Entries taken from a collection
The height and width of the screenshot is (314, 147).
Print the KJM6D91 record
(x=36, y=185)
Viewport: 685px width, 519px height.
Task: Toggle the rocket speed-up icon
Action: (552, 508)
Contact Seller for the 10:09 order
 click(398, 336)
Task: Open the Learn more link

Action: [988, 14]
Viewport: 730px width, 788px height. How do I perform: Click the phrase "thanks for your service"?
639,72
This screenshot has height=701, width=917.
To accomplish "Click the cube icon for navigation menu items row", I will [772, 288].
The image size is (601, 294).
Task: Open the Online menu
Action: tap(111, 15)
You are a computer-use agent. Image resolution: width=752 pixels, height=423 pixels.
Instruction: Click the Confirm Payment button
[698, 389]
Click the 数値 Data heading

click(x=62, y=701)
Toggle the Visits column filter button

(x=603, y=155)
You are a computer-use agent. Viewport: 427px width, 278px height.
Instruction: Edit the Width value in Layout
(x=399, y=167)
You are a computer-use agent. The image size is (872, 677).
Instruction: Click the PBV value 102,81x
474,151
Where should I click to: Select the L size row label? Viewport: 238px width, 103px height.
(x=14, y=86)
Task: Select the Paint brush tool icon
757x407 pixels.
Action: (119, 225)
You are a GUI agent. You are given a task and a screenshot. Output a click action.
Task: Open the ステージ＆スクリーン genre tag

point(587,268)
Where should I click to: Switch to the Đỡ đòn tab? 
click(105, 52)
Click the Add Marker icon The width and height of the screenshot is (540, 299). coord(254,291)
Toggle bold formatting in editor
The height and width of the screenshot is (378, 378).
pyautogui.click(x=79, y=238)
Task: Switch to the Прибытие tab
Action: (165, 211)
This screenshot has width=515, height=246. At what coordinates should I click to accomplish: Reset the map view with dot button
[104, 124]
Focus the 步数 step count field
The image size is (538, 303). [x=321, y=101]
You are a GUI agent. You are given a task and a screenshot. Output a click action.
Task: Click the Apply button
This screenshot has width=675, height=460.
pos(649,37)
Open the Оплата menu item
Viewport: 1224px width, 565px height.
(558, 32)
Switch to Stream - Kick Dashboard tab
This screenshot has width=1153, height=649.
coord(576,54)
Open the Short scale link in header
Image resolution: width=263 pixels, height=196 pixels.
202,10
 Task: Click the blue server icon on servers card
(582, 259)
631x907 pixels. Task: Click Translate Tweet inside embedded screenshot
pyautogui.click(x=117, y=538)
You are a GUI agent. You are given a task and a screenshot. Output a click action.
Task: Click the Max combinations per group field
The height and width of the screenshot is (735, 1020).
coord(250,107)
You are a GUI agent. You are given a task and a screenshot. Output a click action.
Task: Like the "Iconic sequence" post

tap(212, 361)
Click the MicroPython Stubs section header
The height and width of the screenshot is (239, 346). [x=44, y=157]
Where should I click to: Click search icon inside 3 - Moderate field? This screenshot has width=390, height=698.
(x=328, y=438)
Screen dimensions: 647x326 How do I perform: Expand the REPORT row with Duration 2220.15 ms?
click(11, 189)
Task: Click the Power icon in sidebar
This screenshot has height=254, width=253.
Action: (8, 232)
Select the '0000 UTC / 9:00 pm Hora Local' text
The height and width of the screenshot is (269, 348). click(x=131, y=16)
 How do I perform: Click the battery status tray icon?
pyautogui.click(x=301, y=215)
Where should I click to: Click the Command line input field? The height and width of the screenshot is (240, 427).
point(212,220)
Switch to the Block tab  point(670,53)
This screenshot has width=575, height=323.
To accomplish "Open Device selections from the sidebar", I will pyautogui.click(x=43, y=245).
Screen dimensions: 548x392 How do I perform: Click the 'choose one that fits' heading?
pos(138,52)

### Work to be completed:
Each entry needs to be given again exactly as it stands.

### Written answer:
The height and width of the screenshot is (314, 147).
Print the KJM6D91 record
(x=36, y=185)
Viewport: 685px width, 519px height.
Task: Toggle the rocket speed-up icon
Action: (552, 508)
Contact Seller for the 10:09 order
 click(398, 336)
Task: Open the Learn more link

Action: [988, 14]
Viewport: 730px width, 788px height. How do I perform: Click the phrase "thanks for your service"?
639,72
This screenshot has height=701, width=917.
To accomplish "Click the cube icon for navigation menu items row", I will [772, 288].
The image size is (601, 294).
Task: Open the Online menu
Action: tap(111, 15)
You are a computer-use agent. Image resolution: width=752 pixels, height=423 pixels.
Instruction: Click the Confirm Payment button
[698, 389]
Click the 数値 Data heading

click(x=62, y=701)
Toggle the Visits column filter button

(x=603, y=155)
You are a computer-use agent. Viewport: 427px width, 278px height.
Instruction: Edit the Width value in Layout
(x=399, y=167)
You are a computer-use agent. The image size is (872, 677).
Instruction: Click the PBV value 102,81x
474,151
Where should I click to: Select the L size row label? Viewport: 238px width, 103px height.
(x=14, y=86)
Task: Select the Paint brush tool icon
757x407 pixels.
Action: (119, 225)
You are a GUI agent. You are given a task and a screenshot. Output a click action.
Task: Open the ステージ＆スクリーン genre tag

point(587,268)
Where should I click to: Switch to the Đỡ đòn tab? 
click(105, 52)
Click the Add Marker icon The width and height of the screenshot is (540, 299). coord(254,291)
Toggle bold formatting in editor
The height and width of the screenshot is (378, 378).
pyautogui.click(x=79, y=238)
Task: Switch to the Прибытие tab
Action: (165, 211)
This screenshot has width=515, height=246. At what coordinates should I click to accomplish: Reset the map view with dot button
[104, 124]
Focus the 步数 step count field
The image size is (538, 303). [x=321, y=101]
You are a GUI agent. You are given a task and a screenshot. Output a click action.
Task: Click the Apply button
This screenshot has width=675, height=460.
pos(649,37)
Open the Оплата menu item
Viewport: 1224px width, 565px height.
(558, 32)
Switch to Stream - Kick Dashboard tab
This screenshot has width=1153, height=649.
coord(576,54)
Open the Short scale link in header
Image resolution: width=263 pixels, height=196 pixels.
202,10
 Task: Click the blue server icon on servers card
(582, 259)
631x907 pixels. Task: Click Translate Tweet inside embedded screenshot
pyautogui.click(x=117, y=538)
You are a GUI agent. You are given a task and a screenshot. Output a click action.
Task: Click the Max combinations per group field
The height and width of the screenshot is (735, 1020).
coord(250,107)
You are a GUI agent. You are given a task and a screenshot. Output a click action.
Task: Like the "Iconic sequence" post

tap(212, 361)
Click the MicroPython Stubs section header
The height and width of the screenshot is (239, 346). [x=44, y=157]
Where should I click to: Click search icon inside 3 - Moderate field? This screenshot has width=390, height=698.
(x=328, y=438)
Screen dimensions: 647x326 How do I perform: Expand the REPORT row with Duration 2220.15 ms?
click(11, 189)
Task: Click the Power icon in sidebar
This screenshot has height=254, width=253.
Action: (8, 232)
Select the '0000 UTC / 9:00 pm Hora Local' text
The height and width of the screenshot is (269, 348). click(x=131, y=16)
 How do I perform: Click the battery status tray icon?
pyautogui.click(x=301, y=215)
Where should I click to: Click the Command line input field? The height and width of the screenshot is (240, 427).
point(212,220)
Switch to the Block tab  point(670,53)
This screenshot has width=575, height=323.
To accomplish "Open Device selections from the sidebar", I will pyautogui.click(x=43, y=245).
Screen dimensions: 548x392 How do I perform: Click the 'choose one that fits' heading?
pos(138,52)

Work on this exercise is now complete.